[Items from a dataset]
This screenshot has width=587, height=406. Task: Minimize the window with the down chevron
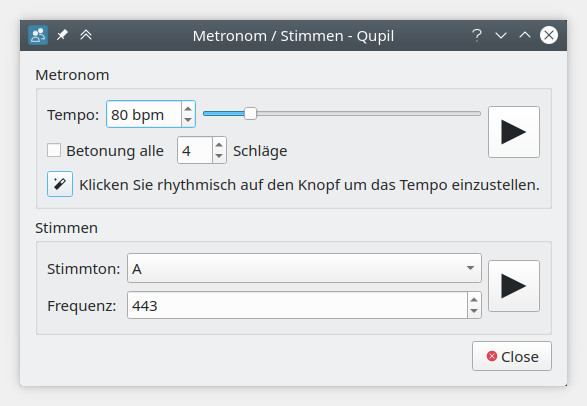pos(501,36)
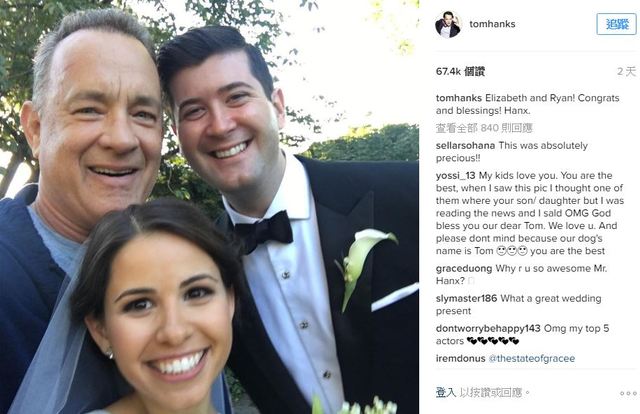Open the tomhanks username in the header
The width and height of the screenshot is (640, 414).
(x=492, y=24)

— What you will do —
Retype every entry word for word, but do not carry over the pictures.

— Reply —
This screenshot has width=587, height=406. Task: Minimize the window with the down chevron
pos(501,36)
Open the tomhanks username in the header
The width and height of the screenshot is (640, 414).
(x=492, y=24)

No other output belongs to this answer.